A tank rumbled down the street kicking up a cloud of acrid smoke in it’s wake. It was a Salamander tank a typical APC employed by the Imperial Guard. It’s exterior was not. Spikes protruded from every inch of it skulls, heads and bodies, impaled in grotesque fashions. It was flanked on either side by cultists dripping blood on the pavement from ritually scarred wounds.
Some of them had extra limbs and horrid mutations, multiple mouths, and simian features.


Suddenly, a loud bang roared from one of the ruined buildings in a flare of muzzle flash and smoke. One of the few cultists still able to speak ensued a guttural:
“look out”!!!Too late. A rocket roared through the street skimming low to the ground trailing superheated backwash. It rose up before the tank like a striking cobra, hovering a split second before slamming into the tank. A shockwave rippled from the explosion dislodging dust from debris chocked niches forming a chocking vapor. A blossom of phosphorous orange detonated from the tank sending shrapnel scything through the air. Many enemies were killed from the blast and shrapnel leaving corpses strewn throughout the rubble. 
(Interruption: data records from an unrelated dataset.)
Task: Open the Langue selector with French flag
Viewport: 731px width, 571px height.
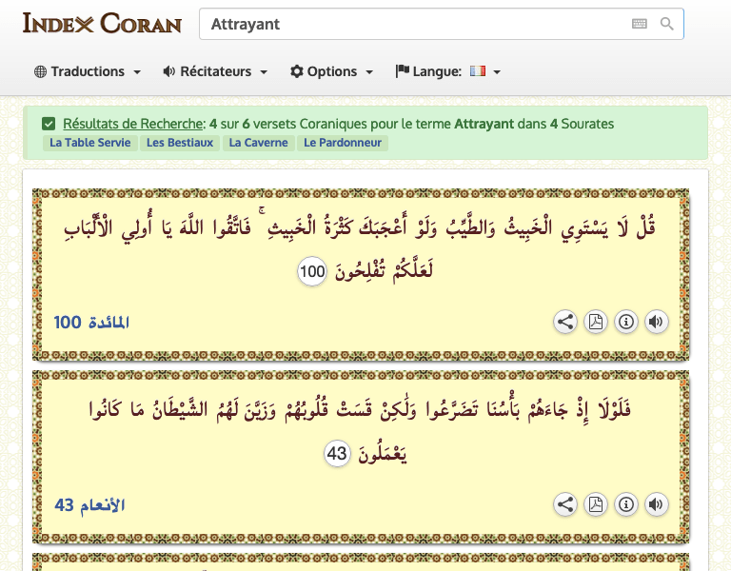Action: click(x=447, y=71)
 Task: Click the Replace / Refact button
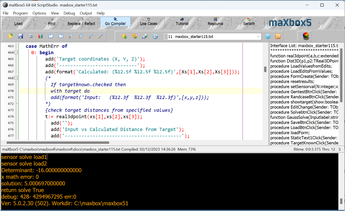tap(81, 23)
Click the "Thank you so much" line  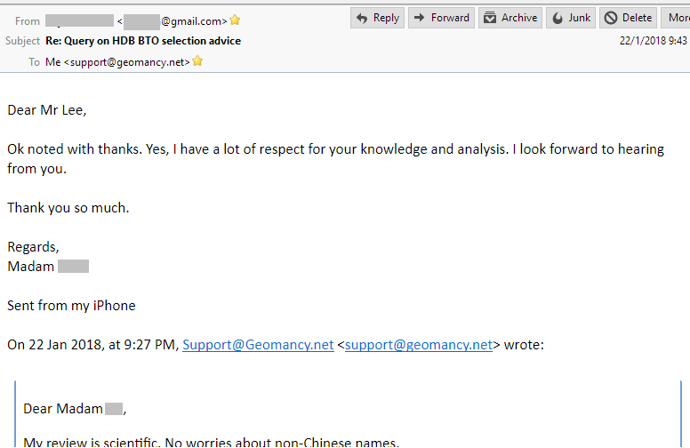(68, 208)
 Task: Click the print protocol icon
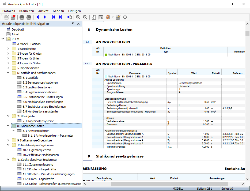click(x=22, y=17)
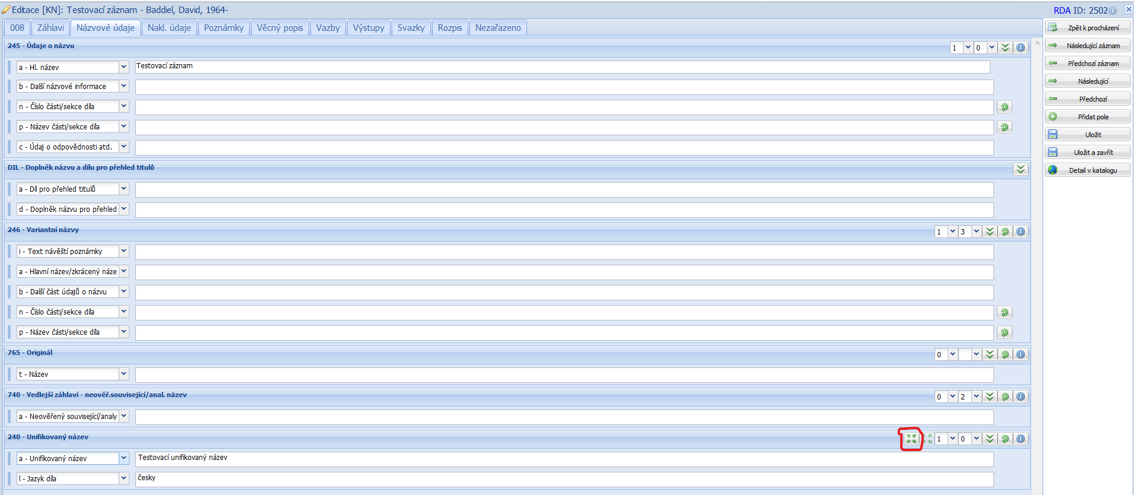Click the info icon in the RDA ID title

tap(1113, 11)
Silenced bolter fire carved through the air in burst-fire turning hearts and throats into gory pulp. The cultists frantically tried to pinpoint the attack through the chocking haze. Those who could wield lasguns fired blind into the air to no avail. Within seconds everything was dead.

Tactical sergeant Dethis Mar of the Raven Guard strode onto the road his black amour absorbing the dim light from the still flaming tank. He assessed the scene with a professional eye.
“Well done brothers” he called through the dust. Five figures emerged from the buildings kicking bodies out of their path.
“A fine kill” remarked Brother Calvar pointing a massive hand towards a cultist with a shot through it’s forehead brain leaking out onto the asphalt. He took his helmet off. Calvar was unlike most Raven Guard in the aspect of his copper skin and blue eyes. Something wasn’t right about the new recruit but the explanation eluded him.
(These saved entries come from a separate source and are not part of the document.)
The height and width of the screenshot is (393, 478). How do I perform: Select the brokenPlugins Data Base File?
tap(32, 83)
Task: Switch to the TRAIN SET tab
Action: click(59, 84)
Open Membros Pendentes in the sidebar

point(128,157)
“Contact” shouted Brother Riscisal an instant before he died. A lascannon round exploded at his feet immolating him in emerald plasma. The force of the blast knocked Dethis off his feet. From his prone position he seen the rest of his squad destroyed by lasgun fire, save Calvar who took cover behind a ceramite pillar. Another lascannon round screamed toward him he wondered.
“How could the enemy know where they were too strike. How did they know their location, how, how ??!!


----------



## Dirge Eterna (Apr 30, 2007)

Great start, man! Keep it up!

Oh, and By Order of the Inquisition, Moved to 40K Original Works!
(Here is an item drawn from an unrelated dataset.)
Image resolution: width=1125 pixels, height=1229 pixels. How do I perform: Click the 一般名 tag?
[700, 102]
-Dirge Eterna, Heresy High Council


----------



## SyNide (Nov 24, 2007)

Interesting concept, although there are a few oddities here and there such as "A lascannon round exploded at his feet immolating him in emerald plasma." Plasma? Lascannons don't shoot plasma.

And the whole squad getting wiped out by lasgun fire? highly doubtful, unless of course you meant lascannon fire, lol.

Also formatting your story would really help, instead of making it a single paragraph, try and split it up more so that it's easier to read.

Other than that, Not bad at all, i like the descriptive nature of your writing


----------



## Talonmaster Raptoris (Jul 5, 2008)

Thanks for the advice!!!


----------